A la suite de la visite de l'usine DAUCY près de Bordeaux,
j'ai envie de vous parler de boîtes de conserves. Oui vous
savez, ce sont ces trucs cylindriques qui contiennent… disons,
de la nourriture. Choses bien banales qui font parties de la vie
quotidienne et bien adaptées à une société
capitaliste qui ne laisse guère le temps de cultiver ses
petits légumes et de se mitonner quelques bons petits plats.
A l'ère de l'automatisation, on pourrait se dire que les
boites de conserves se fabriquent toutes seules et certains se
laissent à penser que c'est un bienfait pour l'humanité
que de produire si vite et de ne plus faire travailler les hommes
dans les conditions que l'on retrouver à l'époque
des romans de Zola. Certains disent même que de ce fait,
la classe ouvrière n'existe plus. Bien que ces pensées
partaient d'un bon sentiment, il en est une toute autre réalité.
Il est vrai que les chaînes de production sont de plus en
plus automatisées mais les machines ne peuvent pas encore
tout faire.

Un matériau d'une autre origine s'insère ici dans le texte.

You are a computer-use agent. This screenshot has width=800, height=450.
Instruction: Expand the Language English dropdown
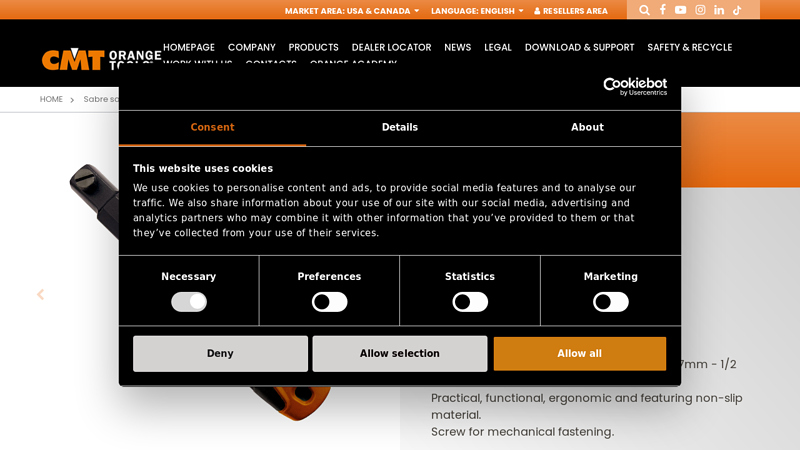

La production de boîtes de conserves se fait
encore à la chaîne avec des femmes, des hommes employés
à des tâches ingrates et rabaissantes, travaillant
dans des conditions ignobles où le bruit des machines vous
assomme dès les premières secondes de travail, où
le niveau sonore équivaut à celui d'un grand concert
de rock mais où le rythme ne vous entraîne qu'à
une chose: produire pour le patron. Cette belle musique vous invite
même à danser quelques cadences de plus en plus infernales.
A ce triste tableau, on peut rajouter la tâche de l'ouvrier
et on peut se demander ce que signifie vivre quand on consacre
8,9,10... heures par jour à écosser des haricots,
à courir soudain à l'autre bout de l'usine en faisant
attention de ne pas glisser sur un sol digne d'une patinoire et
de se prendre le bras ou la jambe dans quelques machines infernales
pour ramasser des boîtes tombée de la chaîne.
Oh! bien sûr, il y a une pause d'un quart d'heure par demi?journée,
à peine le temps d'aller aux toilettes, d'ailleurs pour
les envies pressantes rien n'est prévu, la chaîne
ne doit s'arrêter à aucun prix bien souvent l'équipe
de maintenance joue la solidarité et prend sur son temps
de travail pour relayer ces pauvres femmes. Et ce n'est guère
mieux du côté de l'emballage et de l'expédition.
Les caristes se transforment en pilotes de Formule 1 pour charger
directement les quelques 500 boites produites à l'heure.
Ils peuvent dire un grand merci à monsieur FLUX TENDU.
Pour remercier ses ouvriers, le gentil patron leur offre à
la fin du mois un cadeau merveilleux, le SMIC. De plus la majorité
des ouvriers de production sont employés en tant que saisonniers
et bien sûr ne peuvent pas se battre pour améliorer
leurs conditions de travail. Les meilleures ouvriers sont repris
chaque année avec la surprise de voir la cadence augmenter
et le salaire stagner pour ne pas dire baisser. Certains embauchés
travaillent sous ce joli cadeau empoisonné nommé
"l'annualisation du temps de travail": hors production
(en hiver), semaines de moins de trente cinq heures. En pleine
production (été), semaines de 50 heures voir plus.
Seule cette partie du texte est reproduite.